The same paragraph names the victims of the "attacks on nature" as "children, youth, women and Sister Mother Earth."
"Who is this Sister Mother Earth — is this Pachamama?" asks the Prince. "This is the confusion of man who is the image of God with the rest of creation"
"What kind of attacks against nature is the synod document referring to? According to EMBRAPA [Brazilian Agricultural Research Corporation] research the Amazon forest is untouched. There are parts of the forest that are deforested but this is not the proper rainforest of the Amazon," he explains, lashing out at the synod's claim of "deforestation."
The Brazilian Agricultural Research Corporation (EMBRAPA) is a state-owned research corporation affiliated with the Brazilian Ministry of Agriculture. It seeks to link technological development to sustainable solutions, a repeated theme of the Amazon Synod.
The descendant of the last emperor of Brazil goes on to express his outrage against "a Church document that is basically trying to tell the government what it should or should not do. Is the synod asking us to keep 20 million people from cultivating the resources of the region?"
He accuses the synod document of "lying" and "being completely out of touch with reality," noting, "This is only the imagination of the person who wrote this document."
Since paragraph 10 also censures hydroelectric projects, waterways, railways, mining and oil projects, the Prince slams the synod fathers for addressing issues of which they are grossly ignorant.
"Hydroelectric projects, roads, railways — these are technical and temporal matters," he notes. "The Church has a duty to maintain moral values and prepare souls for Heaven. And clergy should only intervene in temporal and natural spheres when it relates to faith and morals."
"Defend the Catechism, defend Catholic principles in relation to abortion and homosexual marriage — this is what the Church should be fighting against. But the Church, a synod, has nothing to do with hydroelectric power," he adds.
Bertrand lambasts the document as "something clearly orchestrated against the Bolsonaro government," which desires that people who live in the Amazon have a better life.
"This [document] is completely against what the government is trying to do.
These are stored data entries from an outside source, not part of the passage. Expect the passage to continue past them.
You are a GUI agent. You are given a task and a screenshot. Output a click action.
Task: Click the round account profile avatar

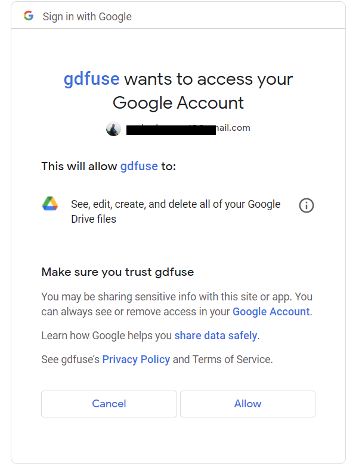[113, 129]
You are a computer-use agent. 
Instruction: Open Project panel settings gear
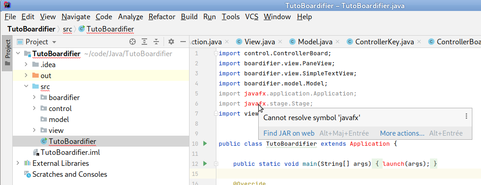(171, 42)
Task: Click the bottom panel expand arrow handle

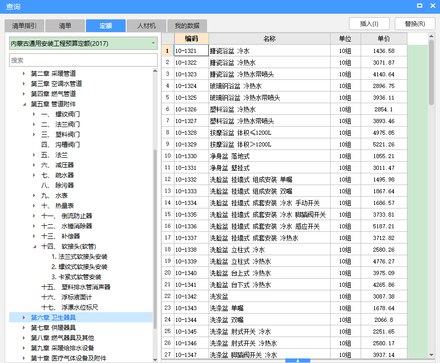Action: (298, 360)
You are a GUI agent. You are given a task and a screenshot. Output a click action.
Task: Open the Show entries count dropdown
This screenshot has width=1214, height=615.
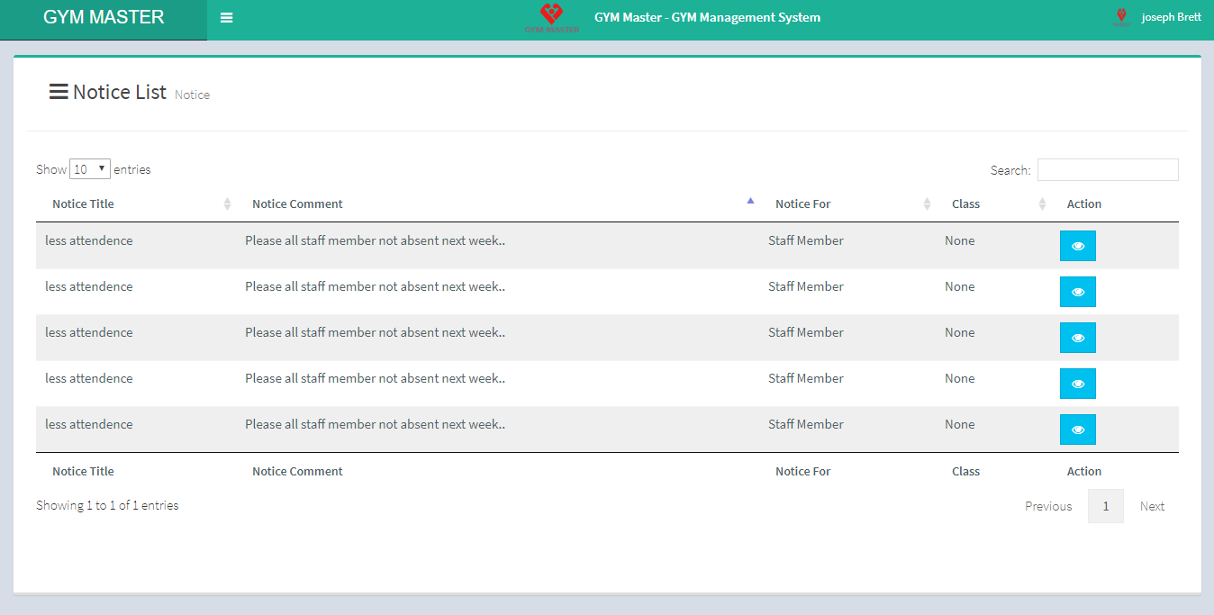[90, 169]
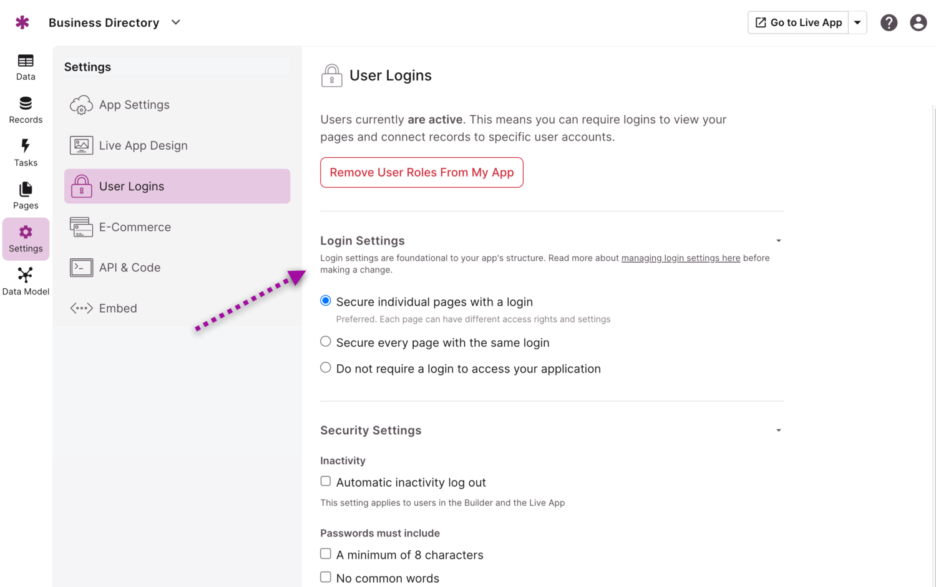Enable Automatic inactivity log out
The width and height of the screenshot is (936, 587).
tap(326, 482)
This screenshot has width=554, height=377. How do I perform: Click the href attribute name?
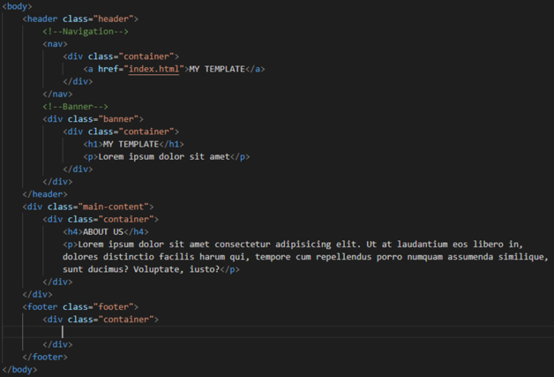pos(108,69)
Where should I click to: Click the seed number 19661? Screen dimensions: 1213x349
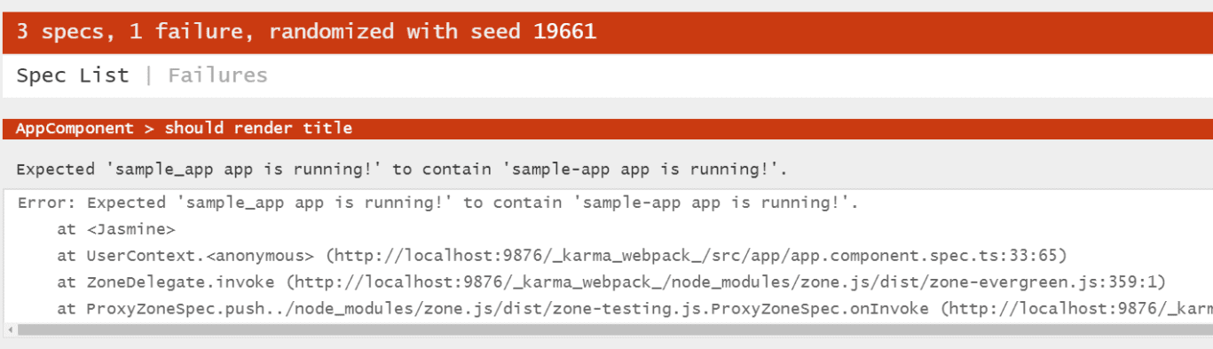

And we know that this is one of the richest regions in the world," he states.
A team chaired by the synod's relator general, leftwing Brazilian Cdl. Claudio Hummes, authored the final document on the Amazon Synod.
Father José Oscar Beozzo, a well-known proponent of liberation theology in Latin America, has also admitted to "helping with drafting the text."
Earlier, the Vatican's former head of doctrine Cdl. Gerhard Müller stressed that the central themes of the Church are not environmental protection, migration politics or positions of power for laymen: "The Church is not an NGO that could embrace the agenda of anti-faith ideologies."
A Church that is naturalized and secularized would not "bring back the lost sheep to the pasture of Christ," he commented in an interview with Die Tagespost.
People "will only be convinced by Christ, if credible missionaries preach the gospel of Jesus to Christ," said Müller, warning that "hundreds of thousands" of Catholics from the Amazon region would leave the Church as a result of being scandalized by seeing videos of the pagan idol Pachamama worshiped in ceremonies in Rome.